Today, Stanford commemorates the renaming of Serra Mall as Jane Stanford Way, but not everyone is happy about it. Indeed, several truly breathtaking pieces in other campus publications have bemoaned that the University didn’t choose the name of another to adorn our front door.

The accusation is this: “she was not a true feminist.”

(gasps)

In 1899, Jane sought to limit female enrollment to 500, apparently worried they would become the majority — a “Vassar of the Pacific Coast” — which she did not want.

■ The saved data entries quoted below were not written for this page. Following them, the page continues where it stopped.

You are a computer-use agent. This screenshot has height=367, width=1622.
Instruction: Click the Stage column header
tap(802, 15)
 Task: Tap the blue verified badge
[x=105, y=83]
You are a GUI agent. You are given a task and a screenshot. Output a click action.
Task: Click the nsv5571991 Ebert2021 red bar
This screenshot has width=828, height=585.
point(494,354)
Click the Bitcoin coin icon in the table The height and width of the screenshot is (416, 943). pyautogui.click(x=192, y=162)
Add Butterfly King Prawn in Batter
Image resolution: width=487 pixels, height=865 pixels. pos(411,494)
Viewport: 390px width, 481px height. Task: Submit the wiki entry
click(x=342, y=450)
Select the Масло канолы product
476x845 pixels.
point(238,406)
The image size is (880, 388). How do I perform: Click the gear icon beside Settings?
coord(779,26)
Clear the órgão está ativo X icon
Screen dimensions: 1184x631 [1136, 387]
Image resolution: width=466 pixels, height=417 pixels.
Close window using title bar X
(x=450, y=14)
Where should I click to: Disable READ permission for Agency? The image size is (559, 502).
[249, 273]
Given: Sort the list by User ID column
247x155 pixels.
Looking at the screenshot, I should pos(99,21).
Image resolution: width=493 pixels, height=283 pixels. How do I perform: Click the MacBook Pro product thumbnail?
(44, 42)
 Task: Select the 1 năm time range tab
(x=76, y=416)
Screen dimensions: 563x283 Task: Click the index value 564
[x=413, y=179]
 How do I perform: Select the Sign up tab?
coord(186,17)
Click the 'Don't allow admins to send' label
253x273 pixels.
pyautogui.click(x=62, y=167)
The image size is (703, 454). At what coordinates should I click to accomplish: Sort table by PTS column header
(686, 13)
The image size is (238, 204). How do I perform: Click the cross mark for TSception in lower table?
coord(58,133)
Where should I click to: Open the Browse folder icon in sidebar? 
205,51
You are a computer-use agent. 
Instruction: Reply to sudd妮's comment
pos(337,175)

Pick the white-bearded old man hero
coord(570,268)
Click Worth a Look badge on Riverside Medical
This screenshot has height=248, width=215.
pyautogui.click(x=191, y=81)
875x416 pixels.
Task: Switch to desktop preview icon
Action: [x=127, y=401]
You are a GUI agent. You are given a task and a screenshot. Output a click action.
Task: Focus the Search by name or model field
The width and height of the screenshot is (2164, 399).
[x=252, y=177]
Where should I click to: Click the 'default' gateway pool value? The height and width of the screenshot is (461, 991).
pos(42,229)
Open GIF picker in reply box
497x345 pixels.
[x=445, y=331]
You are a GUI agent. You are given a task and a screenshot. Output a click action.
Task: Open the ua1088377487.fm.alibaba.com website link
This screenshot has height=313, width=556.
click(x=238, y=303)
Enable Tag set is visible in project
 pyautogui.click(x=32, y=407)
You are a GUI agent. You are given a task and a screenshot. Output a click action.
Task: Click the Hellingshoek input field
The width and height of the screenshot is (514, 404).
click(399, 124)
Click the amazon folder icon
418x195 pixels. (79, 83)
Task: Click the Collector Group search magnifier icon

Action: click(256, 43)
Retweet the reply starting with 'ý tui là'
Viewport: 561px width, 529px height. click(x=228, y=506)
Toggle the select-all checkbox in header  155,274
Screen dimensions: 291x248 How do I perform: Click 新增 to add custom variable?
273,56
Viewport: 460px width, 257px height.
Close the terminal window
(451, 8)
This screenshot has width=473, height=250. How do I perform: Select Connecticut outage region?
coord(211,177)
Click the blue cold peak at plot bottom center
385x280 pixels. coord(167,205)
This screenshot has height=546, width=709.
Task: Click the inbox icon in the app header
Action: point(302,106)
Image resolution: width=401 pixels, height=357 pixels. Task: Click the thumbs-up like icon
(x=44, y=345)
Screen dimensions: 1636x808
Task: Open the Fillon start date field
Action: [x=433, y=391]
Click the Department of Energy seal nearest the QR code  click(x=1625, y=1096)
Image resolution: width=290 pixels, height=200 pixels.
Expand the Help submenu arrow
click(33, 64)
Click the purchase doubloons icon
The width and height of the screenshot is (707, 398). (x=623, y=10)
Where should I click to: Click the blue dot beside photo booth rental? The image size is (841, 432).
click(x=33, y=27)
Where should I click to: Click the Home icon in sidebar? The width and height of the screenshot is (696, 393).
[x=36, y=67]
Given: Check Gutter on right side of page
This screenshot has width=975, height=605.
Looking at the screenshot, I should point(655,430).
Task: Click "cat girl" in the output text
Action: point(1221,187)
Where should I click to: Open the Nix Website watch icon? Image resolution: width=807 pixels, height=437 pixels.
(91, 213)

The Trustees eventually overruled Jane and amended the Charter to replace the 500-cap with a 40 percent quota, which in turn was done away with in the seventies.

For this, we are told by The Daily, “Jane Stanford is no role model.” The piece incredibly claims that by honoring Jane, “values of inequality are again being championed on campus;” and that “Stanford, and its women, deserve better.”

Really? I think Jane deserves better.

Jane Lathrop Stanford co-founded Leland Stanford Junior University with her husband Leland, as a co-educational, non-sectarian, multi-racial university. The death of Leland Sr. threw the University into years of financial crisis. On the verge of it being shut down, Jane insisted that Stanford stay open and led the school through its turbulent infancy until her murder in 1905.

To her leadership we owe the school’s survival, and to her vision we owe Stanford’s status as one of the world’s finest universities after a (relatively) short 128 years.

At Stanford’s founding, the only Ivy League University to admit women was Cornell, which was the Stanfords’ model school. For reference, Yale and Princeton did not admit undergraduate women until 1969. Until 1977, women “at” Harvard received their diplomas from Ratcliffe College, and as late as 1960 at MIT, women were a mere one to three percent of the student body. The MIT faculty actually proposed ending coeducation in 1955.

On the contrary, Jane Stanford started our University as coeducational from the beginning. In an undelivered speech (which I recommend you read in full) for Stanford’s first convocation, Jane wrote:

“I am also anxious that these young men should treat the young ladies who have entered this Institution with the greatest deference… We have started you both on the same equality and we hope for the best results.”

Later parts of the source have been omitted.